Ne diyor, ABD Emperyalist Çakalı?

Evladım, IŞİD; Suriye’deki rolünüzü başarıyla oynadınız ve tamamladınız. Artık yeniden bir oyunda buluşmak üzere şimdilik veda vaktidir.

Evet, BOP’un Suriye ayağı, eksik de olsa hayata geçirilmiştir artık.

BOP Haritası’nda Suriye üç parçaya bölünüyordu. Bir parçası Amerikancı Kürt Hareketi PKK’nin Suriye kolu PYD’ye bırakılıyordu. Bir parçası IŞİD’in kontrolüne veriliyordu. Güneyde Alevi nüfusun çoğunlukta olduğu bölge ise Suriye Yönetimine kalıyordu.

Fakat 2015’te sahaya Rusya’nın girmesi, İran destekli Lübnan Hizbullahı’nın Suriye Devleti saflarında savaşa katılması, dengeleri birden değiştirdi. Ülke topraklarının yüzde 70’ini kaybetmiş olan Beşşar Esad liderliğindeki BAAS Yönetimi, art arda zaferler kazanmaya başladı. Ve IŞİD’i püskürtüp Rakka’ya sıkıştırdı. Kaybedilen toprakların da büyük bir kısmını yeniden kazanmış oldu.

ABD de, Rusya, İran, Çin ve Lübnan Hizbullahı’nın bu fiili karşı koyuşu karşısında geriledi, IŞİD’i gözden çıkardı. Yani, ona vereceği bölgeyi veremez duruma düştü. O bölge de Suriye Devletinin elinde kaldı.

ABD Haydudu şimdilik BOP’un Amerikancı PYD Bölgesinin hayata geçirilmesiyle yetinmeye mecbur kaldı.

Kaldı ki onun da sınırları yani ona ne oranda toprak bırakılacağı, Rusya’nın da onayına kalmış bir şeydir. Eğer Rusya istemez ise, Amerikancı Kürt Devleti’nin Suriye ayağı da varlığını koruyamaz, hayatta kalamaz.

Irak’taki Barzanistan’ı nasıl kurdu ABD Haydudu?

Kendi ürettiği kimyasal silahı Saddam Hüseyin Rejimine verdi ve onu Kürtler üzerinde kullandırttı. Kaldı ki, Kürtler de Saddam’la özerklik statüsü çerçevesinde anlaşmışlardı öncesinde. Ama ABD Çakalı Kürtlere; “Siz Bağdat Yönetimine isyan edin, biz arkanızdayız.”, dedi. Kürtler anlaşmayı bozarak isyan bayrağını çektiler. Saddam Yönetimini de kimyasal silah kullanmak da dahil olmak üzere Kürtlere karşı her türlü şiddeti uygulama yönünde teşvikte bulundular. Yani Saddam’ı, Halepçe Katliamı’na ittiler.

**Veri kayıtları**
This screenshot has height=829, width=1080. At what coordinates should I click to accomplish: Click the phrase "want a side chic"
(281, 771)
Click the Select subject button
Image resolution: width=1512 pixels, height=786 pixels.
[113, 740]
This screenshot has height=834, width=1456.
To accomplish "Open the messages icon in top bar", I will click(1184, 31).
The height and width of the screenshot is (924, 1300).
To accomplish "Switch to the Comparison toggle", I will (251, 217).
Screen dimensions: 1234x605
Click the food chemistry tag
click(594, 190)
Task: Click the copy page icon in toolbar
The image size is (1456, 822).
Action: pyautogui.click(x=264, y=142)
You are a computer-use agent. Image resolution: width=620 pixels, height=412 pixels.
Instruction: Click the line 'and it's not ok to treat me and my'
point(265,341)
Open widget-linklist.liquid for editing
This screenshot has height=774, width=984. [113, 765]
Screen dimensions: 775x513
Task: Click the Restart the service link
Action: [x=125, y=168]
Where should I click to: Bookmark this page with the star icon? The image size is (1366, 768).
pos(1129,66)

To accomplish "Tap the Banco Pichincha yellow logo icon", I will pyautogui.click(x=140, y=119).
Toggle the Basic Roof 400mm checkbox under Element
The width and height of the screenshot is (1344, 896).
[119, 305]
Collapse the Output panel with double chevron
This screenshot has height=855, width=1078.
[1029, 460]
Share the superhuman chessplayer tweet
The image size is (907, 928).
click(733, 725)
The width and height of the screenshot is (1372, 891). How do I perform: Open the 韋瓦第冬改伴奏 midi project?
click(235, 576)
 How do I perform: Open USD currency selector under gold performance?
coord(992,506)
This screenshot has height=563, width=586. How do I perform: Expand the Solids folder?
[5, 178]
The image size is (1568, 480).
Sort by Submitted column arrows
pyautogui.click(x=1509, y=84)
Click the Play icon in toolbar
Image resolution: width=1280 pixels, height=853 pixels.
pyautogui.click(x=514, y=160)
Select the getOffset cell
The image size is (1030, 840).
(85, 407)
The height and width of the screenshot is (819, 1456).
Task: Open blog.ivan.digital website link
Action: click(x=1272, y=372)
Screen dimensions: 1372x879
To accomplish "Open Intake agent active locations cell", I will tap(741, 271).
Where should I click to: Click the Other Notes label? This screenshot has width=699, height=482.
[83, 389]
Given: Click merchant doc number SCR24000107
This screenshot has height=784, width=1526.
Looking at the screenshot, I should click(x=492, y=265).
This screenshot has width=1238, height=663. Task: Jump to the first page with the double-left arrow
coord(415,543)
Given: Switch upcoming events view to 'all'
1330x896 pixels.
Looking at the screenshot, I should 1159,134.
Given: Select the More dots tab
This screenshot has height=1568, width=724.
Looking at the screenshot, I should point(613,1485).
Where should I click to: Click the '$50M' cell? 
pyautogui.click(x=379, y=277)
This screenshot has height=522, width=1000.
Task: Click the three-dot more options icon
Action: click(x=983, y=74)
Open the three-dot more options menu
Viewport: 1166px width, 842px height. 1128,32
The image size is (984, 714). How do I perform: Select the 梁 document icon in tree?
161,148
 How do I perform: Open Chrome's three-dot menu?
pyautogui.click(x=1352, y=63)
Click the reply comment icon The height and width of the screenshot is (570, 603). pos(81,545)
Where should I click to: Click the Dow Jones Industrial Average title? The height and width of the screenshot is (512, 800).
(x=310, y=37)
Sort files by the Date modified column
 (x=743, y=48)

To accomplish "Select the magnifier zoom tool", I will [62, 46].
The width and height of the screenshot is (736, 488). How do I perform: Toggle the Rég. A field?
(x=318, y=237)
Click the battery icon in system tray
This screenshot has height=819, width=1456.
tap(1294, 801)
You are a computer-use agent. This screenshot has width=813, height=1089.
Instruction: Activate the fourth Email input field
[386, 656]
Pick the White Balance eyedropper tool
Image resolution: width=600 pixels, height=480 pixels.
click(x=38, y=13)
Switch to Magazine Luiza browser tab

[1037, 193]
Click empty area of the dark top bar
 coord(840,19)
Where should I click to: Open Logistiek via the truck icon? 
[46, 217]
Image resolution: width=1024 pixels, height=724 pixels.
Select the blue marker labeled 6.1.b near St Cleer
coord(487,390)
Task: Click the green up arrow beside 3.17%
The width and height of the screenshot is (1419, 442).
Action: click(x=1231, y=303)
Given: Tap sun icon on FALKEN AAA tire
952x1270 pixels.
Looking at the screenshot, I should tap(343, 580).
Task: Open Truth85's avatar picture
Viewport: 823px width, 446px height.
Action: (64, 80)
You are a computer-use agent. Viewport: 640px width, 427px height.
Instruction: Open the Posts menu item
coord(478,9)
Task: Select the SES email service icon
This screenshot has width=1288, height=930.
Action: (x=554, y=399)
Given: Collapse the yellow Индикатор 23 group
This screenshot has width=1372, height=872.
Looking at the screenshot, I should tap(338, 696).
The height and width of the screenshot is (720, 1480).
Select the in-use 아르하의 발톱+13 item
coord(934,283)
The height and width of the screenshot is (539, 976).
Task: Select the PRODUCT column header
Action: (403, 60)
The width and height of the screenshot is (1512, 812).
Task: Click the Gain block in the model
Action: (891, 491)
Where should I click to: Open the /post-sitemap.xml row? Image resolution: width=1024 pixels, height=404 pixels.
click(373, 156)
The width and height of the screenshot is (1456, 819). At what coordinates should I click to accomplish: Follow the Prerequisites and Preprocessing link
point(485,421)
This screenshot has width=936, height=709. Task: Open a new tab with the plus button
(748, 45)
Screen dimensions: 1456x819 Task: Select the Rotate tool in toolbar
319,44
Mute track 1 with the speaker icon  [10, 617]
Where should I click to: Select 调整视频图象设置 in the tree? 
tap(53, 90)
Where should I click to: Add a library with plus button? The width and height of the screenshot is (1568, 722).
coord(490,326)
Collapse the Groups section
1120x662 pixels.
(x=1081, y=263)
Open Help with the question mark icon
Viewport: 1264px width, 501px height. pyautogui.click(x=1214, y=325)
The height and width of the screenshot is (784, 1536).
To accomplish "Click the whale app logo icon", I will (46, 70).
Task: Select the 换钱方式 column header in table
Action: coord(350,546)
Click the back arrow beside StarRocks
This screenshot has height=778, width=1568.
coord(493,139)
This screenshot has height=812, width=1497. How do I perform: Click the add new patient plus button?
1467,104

**Yapılacak görevler**
(a) Suriye üzerine olan metindeki şu cümleyi İngilizceye çevirin: "Ülke topraklarının yüzde 70’ini kaybetmiş olan Beşşar Esad liderliğindeki BAAS Yönetimi, art arda zaferler kazanmaya başladı."
(b) ABD'nin Suriye ve Irak politikası üzerine olan metni, son cümlesinin ardından birkaç cümleyle sürdürün.

**Sıralı yanıtlar**
(a) The Baath administration led by Bashar al-Assad, which had lost 70 percent of the country's territory, began to win one victory after another.

(b)
Biliyorsunuz; ABD Haydudu, Saddam’ın Kuveyt’e saldırmasına da doğrudan etkide bulundu. ABD’nin Bağdat Büyükelçisi, Saddam’ın Kuveyt’e girmesinden bir hafta önce Saddam’la yaptığı görüşmede, dolaylı yoldan onu teşvik eder. Konuya ilişkin haberler o günlerde de medyada yer almıştı. 2011’de de Wikileaks Belgelerinde ortaya çıktı, aynı görüşmeye ilişkin tutanak. Şöyle denir bu belgelerde:

“Wikileaks internet sitesi, Irak’ın idam edilen eski Devlet Başkanı Saddam Hüseyin’in, Kuveyt’i 1990 yılında işgal etmeden bir hafta önce ABD’nın Bağdat Büyükelçisi April Glaspie ile yaptığı tartışmalı görüşmeyle ilgili olarak Büyükelçi’nin Washington’a gönderdiği notu yayımladı.

“Irak ordusu Kuveyt’i 2 Ağustos 1990’da işgal etmiş, işgalden bir hafta önce Saddam, Büyükelçi Glaspie’i kabul etmişti. Büyükelçi’nin bu görüşmedeki tutumunun işgale yol açtığı savunulmuş, bu yorum ve iddialar işgalin hemen sonrasında Batı basınında geniş biçimde yer almıştı.

“Iraklı yetkililer, Saddam-Glaspie görüşmesinin tutanaklarını Batı basınına vermişti. Irak’ın verdiği bu tutanaklara dayanılarak, “ABD Saddam’ı, Kuveyt’i işgal etmeye teşvik etti” iddiası ortaya atılmıştı. Bu iddia da büyük ölçüde, Büyükelçi’nin görüşme sırasında, “biz Araplar arası sorunlara karışmayız” şeklinde, Büyükelçi’nin tutanaklarda yer aldığı belirtilen ifadelerine dayandırılmıştı.

“(…)

“ABD’nin bu görüşme sırasında, “Kuveyt’i işgal etmene ses çıkarmayız” mesajı verdiğine dair iddialara yol açan o meşhur cümle de Büyükelçi Glaspie’in notunun devamında yer alıyor. Büyükelçi, Saddam’ın Başkan Bush’a sıcak selamlarını ilettiğini yazmasından sonraki paragrafta, Irak-Kuveyt sınır anlaşmazlığı konusunda kısa bir bilgi notu düşüyor ve ardından, Saddam’a şöyle dediğini yazıyor:

“Büyükelçi (Saddam’a), 20 yıl önce Kuveyt’te görev yaptığını, o zaman da şimdi olduğu gibi, bu Araplar arası işlerde taraf olmadığımızı (ABD’nin belirli bir tavır geliştirmediğini) söyledi.” (http://www.turkishny.com/news/abd-saddam-kuveyti-igale-yonlendirdi)

Saddam, bu açık teşvik üzerine Kuveyt’e girer. Fakat aynı anda da ABD ve İngiltere Haydut Devletleri başta gelmek üzere emperyalistler dünyası, Saddam’a ve Irak’a savaş açarlar. O yılın sonunda da fiili askeri harekâta girişirler. Irak Ordusu’nu ve Irak’ın şehirlerini, ekonomik altyapısını yerle bir ederler.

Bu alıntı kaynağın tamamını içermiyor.